Tapi, bukankah kita memang harus memiliki visi dan ambisi semacam itu? Betul. Sebab tanpa keinginan seperti itu, kita tidak akan memiliki cukup tenaga untuk menjadi pribadi yang lebih baik. Jika kita mampu meraihnya, mengapa tidak? Sebab, setiap orang berhak untuk mendapatkannya. Sehingga pengejaran impian semacam itu sah-sah saja. Namun, menjadi kurang pada tempatnya ketika kita terlampau berfokus kepada 'apa yang kita iginkan', bukan kepada 'apa yang sudah kita dapatkan'. Implikasinya, alih-alih menikmati semua pencapaian kita dengan sepenuh rasa syukur, kita malah terus-menerus merasa kurang ini dan kurang itu. Perasaan kurang akan berdampak positif, dalam konteks memotivasi diri untuk meraih pencapaian yang lebih tinggi. Namun, akan berdampak negatif jika kita kurang mensyukurinya.

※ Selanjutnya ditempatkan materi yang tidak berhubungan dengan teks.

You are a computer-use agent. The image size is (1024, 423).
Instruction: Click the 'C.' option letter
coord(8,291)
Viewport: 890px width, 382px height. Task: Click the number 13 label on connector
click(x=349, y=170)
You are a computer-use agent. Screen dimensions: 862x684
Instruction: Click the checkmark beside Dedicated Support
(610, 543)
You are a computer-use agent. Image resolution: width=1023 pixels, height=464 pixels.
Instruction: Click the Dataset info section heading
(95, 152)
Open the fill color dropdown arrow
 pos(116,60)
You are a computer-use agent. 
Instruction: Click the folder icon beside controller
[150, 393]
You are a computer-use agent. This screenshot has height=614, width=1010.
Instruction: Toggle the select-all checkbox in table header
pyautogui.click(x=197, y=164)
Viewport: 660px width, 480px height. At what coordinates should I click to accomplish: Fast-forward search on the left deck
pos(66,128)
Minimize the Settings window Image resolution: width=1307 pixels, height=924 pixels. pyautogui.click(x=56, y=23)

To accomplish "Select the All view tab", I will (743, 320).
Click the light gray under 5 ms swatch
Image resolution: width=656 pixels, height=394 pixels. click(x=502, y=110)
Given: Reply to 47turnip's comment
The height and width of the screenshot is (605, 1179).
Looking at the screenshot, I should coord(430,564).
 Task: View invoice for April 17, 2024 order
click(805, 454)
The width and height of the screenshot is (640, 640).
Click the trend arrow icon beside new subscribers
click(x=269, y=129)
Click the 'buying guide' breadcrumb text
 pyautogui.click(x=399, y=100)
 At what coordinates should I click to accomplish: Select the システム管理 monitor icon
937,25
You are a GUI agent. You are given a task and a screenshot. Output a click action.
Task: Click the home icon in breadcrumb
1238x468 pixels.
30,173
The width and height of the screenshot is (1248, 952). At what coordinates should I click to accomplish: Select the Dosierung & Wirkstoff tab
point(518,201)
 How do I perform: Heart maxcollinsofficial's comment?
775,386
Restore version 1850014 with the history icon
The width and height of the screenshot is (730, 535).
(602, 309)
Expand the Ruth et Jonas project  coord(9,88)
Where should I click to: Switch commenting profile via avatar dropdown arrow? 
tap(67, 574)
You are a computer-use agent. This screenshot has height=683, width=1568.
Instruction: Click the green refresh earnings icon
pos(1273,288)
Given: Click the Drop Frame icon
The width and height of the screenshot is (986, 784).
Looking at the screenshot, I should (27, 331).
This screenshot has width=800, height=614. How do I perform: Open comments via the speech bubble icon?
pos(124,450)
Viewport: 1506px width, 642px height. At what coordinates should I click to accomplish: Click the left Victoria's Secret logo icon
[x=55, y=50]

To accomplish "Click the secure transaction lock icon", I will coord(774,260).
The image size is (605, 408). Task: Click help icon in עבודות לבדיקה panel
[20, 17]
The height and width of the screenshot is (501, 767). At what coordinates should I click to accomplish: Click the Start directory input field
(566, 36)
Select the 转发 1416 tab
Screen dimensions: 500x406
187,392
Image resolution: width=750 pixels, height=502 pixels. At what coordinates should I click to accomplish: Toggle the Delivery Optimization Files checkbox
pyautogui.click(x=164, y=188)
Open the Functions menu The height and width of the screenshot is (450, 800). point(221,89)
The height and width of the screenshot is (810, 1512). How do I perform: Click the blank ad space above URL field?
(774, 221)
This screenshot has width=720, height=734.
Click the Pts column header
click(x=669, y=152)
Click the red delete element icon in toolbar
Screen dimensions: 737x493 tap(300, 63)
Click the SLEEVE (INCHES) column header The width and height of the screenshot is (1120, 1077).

Simaklah apa yang terjadi ketika kita lupa bahwa apa yang kita miliki saat ini adalah anugerah yang sangat besar. Betapapun lebih baiknya keadaan kita dibandingkan dengan orang lain, tetap saja kita merasa kurang beruntung. Jangan-jangan, sebenarnya kita ini tidak kekurangan apapun kecuali rasa syukur. Bahkan kadang kita lupa ketika bangun pagi, mendapati diri kita sehat walafiat. Padahal, bisa saja Tuhan menjadikan kepala kita pening sekali hingga tak mampu bangkit dari tempat tidur. Kadang kita lupa ketika mendapati kedua tangan dan kaki, mata dan telinga kita utuh sempurna. Padahal, bisa saja Tuhan mengambilnya kapan saja. Bahkan, kadang kita lupa bahwa hidup ini layak untuk disyukuri. Karena jika Tuhan menghendaki, bisa saja mengakhirinya kapan saja. Jadi, kapan ya kita akan sungguh-sungguh mensyukuri nikmat ini?
Mari Berbagi Semangat!
Dadang Kadarusman
Wah,,,kadang emg kita bener2 lupa begitu banyak nikmat yang sudah diberikan Tuhan kepada kita...Mudah2an kita masih termasuk orang yang selalu mensyukuri nikmat Tuhan,Amiennnn!!!